Stock prices can be misleading. That is the message that Elliott Management, the largest shareholder of NXP Semiconductors, was trying to convey when it argued on Monday that the company should be sold for significantly more than Qualcomm’s $38 billion cash offer last year.
The hedge fund, famous for its activist investor streak, disclosed that it had bought 6% of the Dutch company in August and that it would push for Qualcomm to pay more in the deal. On Monday, it said that NXP’s stock should actually be valued around $135, up from its current price of around $115 and the $110 per share offered by Qualcomm.
“We also believe that this offer has been acting as a ceiling on NXP’s stock price, keeping it depressed while the rest of the semiconductor sector experienced a strong performance since rumors of Qualcomm’s interest in NXP arose,” the New York-based hedge fund wrote in a letter to other NXP shareholders, which have hesitated to pledge support for the deal.
It is not clear what Elliott wants from Qualcomm, whose offer of $110 per share represents a 34% premium over NXP’s stock price before reports of the deal leaked. If the same premium was attached to Elliott’s $135 valuation, Qualcomm would pay around $181 per share for NXP, which would glob another $23 billion onto the deal. But that seems unlikely.
“We believe NXP’s prospects are bright. Approximately half of NXP’s revenue is exposed to exciting growth engines of the semiconductor market – automotive and industrial,” said the New York-based hedge fund, adding that it had hired UBS to conduct a financial analysis on NXP’s business, which it would share with other shareholders.
Only around 2.4% of NXP's outstanding shares have been tendered to Qualcomm. The San Diego-based company needs around 80% to close the deal, which would turn it into the world’s largest maker of automotive chips. To make matter worse, Qualcomm fell into a proxy battle after last month it rejected Broadcom’s $105 billion takeover bid as being too low.
On Monday, Qualcomm said in a statement that its offer is “full and fair.” The company added: “Elliott's value assertion for NXP is unsupportable and is clearly nothing more than an attempt to advance its own self-serving agenda.”
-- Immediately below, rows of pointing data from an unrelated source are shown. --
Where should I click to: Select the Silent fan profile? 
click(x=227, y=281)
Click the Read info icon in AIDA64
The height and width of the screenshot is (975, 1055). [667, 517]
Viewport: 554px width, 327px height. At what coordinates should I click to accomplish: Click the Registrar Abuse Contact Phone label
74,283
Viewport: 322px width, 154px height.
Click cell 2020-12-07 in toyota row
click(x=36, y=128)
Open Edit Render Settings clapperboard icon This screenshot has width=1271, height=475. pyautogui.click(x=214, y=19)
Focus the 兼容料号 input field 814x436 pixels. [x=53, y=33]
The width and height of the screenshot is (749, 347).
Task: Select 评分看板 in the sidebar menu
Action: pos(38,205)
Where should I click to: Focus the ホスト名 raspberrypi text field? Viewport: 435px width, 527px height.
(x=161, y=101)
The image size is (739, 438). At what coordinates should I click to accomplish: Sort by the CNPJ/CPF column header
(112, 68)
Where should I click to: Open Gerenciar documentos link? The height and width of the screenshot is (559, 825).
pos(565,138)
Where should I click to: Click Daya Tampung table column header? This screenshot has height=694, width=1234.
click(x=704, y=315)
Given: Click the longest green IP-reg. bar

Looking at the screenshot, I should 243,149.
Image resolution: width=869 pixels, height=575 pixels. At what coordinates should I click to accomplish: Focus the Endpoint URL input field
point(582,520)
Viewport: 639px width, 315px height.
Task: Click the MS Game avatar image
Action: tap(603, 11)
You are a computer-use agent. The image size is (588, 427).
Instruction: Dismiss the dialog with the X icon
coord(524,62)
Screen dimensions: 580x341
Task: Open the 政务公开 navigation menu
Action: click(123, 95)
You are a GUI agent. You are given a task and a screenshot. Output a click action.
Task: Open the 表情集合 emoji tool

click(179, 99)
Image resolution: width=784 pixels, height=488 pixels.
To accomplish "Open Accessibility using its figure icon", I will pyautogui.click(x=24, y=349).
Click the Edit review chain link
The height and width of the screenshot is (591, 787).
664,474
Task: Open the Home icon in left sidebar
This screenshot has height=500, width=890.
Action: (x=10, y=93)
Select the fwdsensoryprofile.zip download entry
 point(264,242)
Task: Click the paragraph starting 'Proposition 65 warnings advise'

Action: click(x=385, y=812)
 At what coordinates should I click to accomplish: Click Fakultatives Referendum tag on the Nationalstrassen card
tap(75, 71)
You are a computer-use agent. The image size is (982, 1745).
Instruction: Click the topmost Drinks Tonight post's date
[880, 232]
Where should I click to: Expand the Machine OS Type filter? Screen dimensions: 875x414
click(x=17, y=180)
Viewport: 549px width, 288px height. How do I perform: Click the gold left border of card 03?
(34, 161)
Elliott’s challenge comes two months after Richard Clemmer, NXP’s chief executive, warned that it is possible that the deal will not close until early next year. The companies needed more time to sway shareholders and resolve regulatory finger-wagging. The companies previously said that the deal would close before the end of 2017.
This has been a tough year for Qualcomm, which is brawling with Apple over allegations that it overcharges for its cellular communications chips. The company is also fighting a series of regulatory slaps over its patent licensing business on three continents. It has toiled to convince antitrust regulators in Europe that the NXP acquisition is harmless.
U.S. regulators quickly gave the green light to the deal, which combines two companies with different product portfolios. On the other hand, the European Commission halted the review in October after Qualcomm failed to present important financial documents to regulators, and the investigation's deadline still has not been reset.
The regulators worry that Qualcomm will package NXP’s standard essential patents with its own intellectual property, raising rates for 3G and 4G technology and preventing rivals from licensing NXP's technology. They also worry that the acquisition would put Qualcomm’s rivals at a significant disadvantage in the wireless chip market.
It would be a significant relief to strike a compromise with regulators. Qualcomm is grappling with a dizzying amount of blowback from customers and regulators, and without the NXP deal, it would lose out secure microcontrollers and communication chips that can be used in everything traffic lights and connected cars to thermostats and sensors.